Essentially, they’re too much like boosterism. I might support a favorite charity, a labor union, or my local hockey team (though as it happens I do none of those), but I should hardly have to support the armed forces of my government, any more than I would the federal bureaucracy, the Supreme Court, or the national parks system. Each institution is designed to serve the state, which is itself answerable to the public. They are not there to be cheered on; their value to the country is assumed. I support my troops just by paying taxes, observing laws, and voting. Unless you’re actively challenging Canada’s military – not its specific deployments but its very function – you support them too.

National armies in democracies are supposed to be politically neutral. If the elected leadership of the day decides soldiers should risk their lives in Iraq, or Libya, or Nunavut, then so be it; that’s the soldiers’ job. If by “Support Our Troops” you really mean “Death to ISIS,” “Down With the Taliban,” “Help the Victims of the Haitian Earthquake,” or “Canada: Kicking Ass Since Vimy Ridge,” then you should say that instead. You shouldn’t project narrow personal beliefs onto men and women charged with serving the national interest as a whole, and you shouldn’t claim the military’s fundamental mission for a subset of the Canadian population.  Courage and patriotism are important values, but they aren’t exclusive to people who wear uniforms.  Conversely, soldierly tradition and honor are abstract ideals you’re free to respect on your own, but don’t confuse them with the real soldiers who are there for everyone.

Some say the “Support Our Troops” trend, like the designated “Highway of Heroes” stretch of the 401 route in Ontario, represents a calculated militarization of society begun by the former Conservative government. Nonsense. If anything, the fact that supporting the troops has become a cause to promote suggests how inherently civilian our culture has become. What’s everybody’s mandatory duty in North Korea is, in Canada, a lifestyle option. You can support the troops the way other people support gay marriage, legalized marijuana, social housing, or fibromyalgia awareness – each campaign is an expression of sympathy meant to combat popular indifference or even a mobilized opposition. If the availability of “Support Our Troops” decals reveals a nefarious pro-military agenda, then recycling programs reveal a pro-environment agenda and national nutrition standards reveal a pro-vitamin agenda. “Support Our Troops” is tacky, not totalitarian.

The last time the nation was truly “militarized” was during World War II, when compulsory conscription into the armed services was in effect and major chunks of state resources and private industry were devoted to “the war effort.” Fighting global fascism was everyone’s business in 1943; fighting Islamic fundamentalism, or Russian expansionism in the Arctic, or Icelandic overfishing off Newfoundland, or the effects of natural disasters, only occupies a few of us in 2016. But while today’s all-volunteer military may be less of a burden on the wider public, it has the disadvantage of skewing military enlistment and military partisanship toward those who already feel a special advocacy for the military itself.
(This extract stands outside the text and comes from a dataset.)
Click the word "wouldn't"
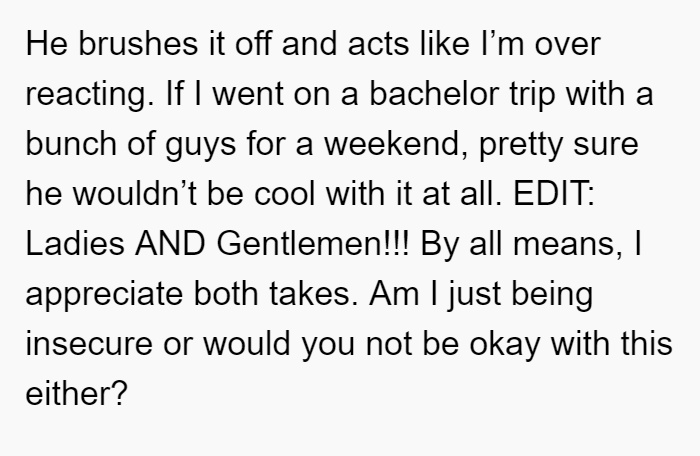The height and width of the screenshot is (456, 700). (135, 194)
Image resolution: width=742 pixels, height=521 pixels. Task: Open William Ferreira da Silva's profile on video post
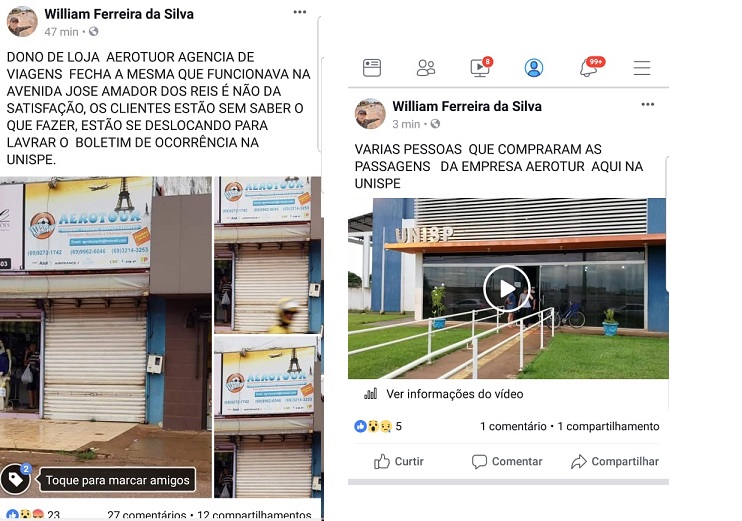(467, 106)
If jury duty were likewise the career choice of a minority, rather than imposed on everyone at random, no doubt most jurors would be crime and punishment buffs, and law-and-order zealots would be sporting “Support Our Juries” emblems – that’s not how civic rights and responsibilities should function. In the same way, national security should not be the issue of a single professional lobby. “Support Our Troops” asks us to stand behind a movement which is actually everyone’s by default.

Supporting our troops through good citizenship, or just though being aware of soldiers’ various roles around the country and the world, is perfectly reasonable and even admirable. But supporting our troops by blaring your enthusiasm for them on your clothes or the back of your vehicle demeans what our troops do and the principles they are obligated to uphold.